Collected data:
*** Begin section ***

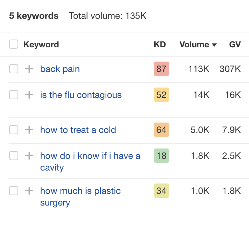Toggle the select-all keywords checkbox
Viewport: 249px width, 225px height.
pos(14,44)
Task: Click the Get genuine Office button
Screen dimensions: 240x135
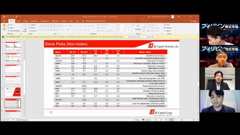Action: point(134,37)
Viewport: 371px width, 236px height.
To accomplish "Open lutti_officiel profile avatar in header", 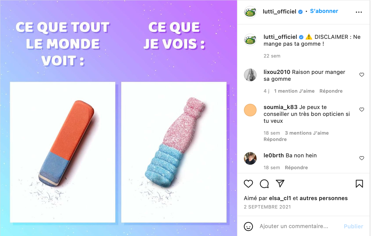I will coord(250,12).
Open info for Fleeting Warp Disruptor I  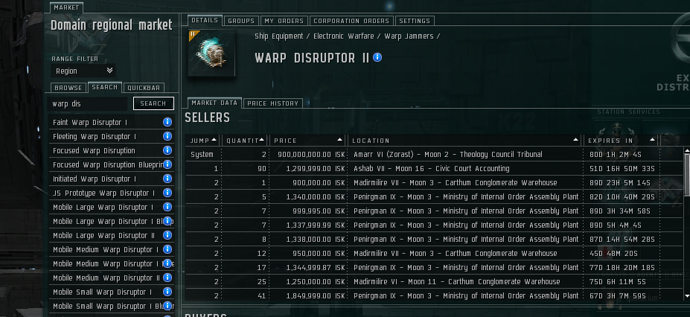[167, 136]
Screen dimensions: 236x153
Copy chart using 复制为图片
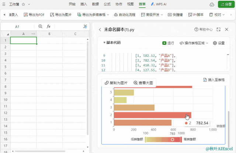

*** End section ***

Take the line that holds "Screen dimensions: 236x153" as the start and the last line of the data as the end. Copy only those lines exactly, both ends included, except the pictures.

REPLY TO THE EXERCISE:
Screen dimensions: 236x153
Copy chart using 复制为图片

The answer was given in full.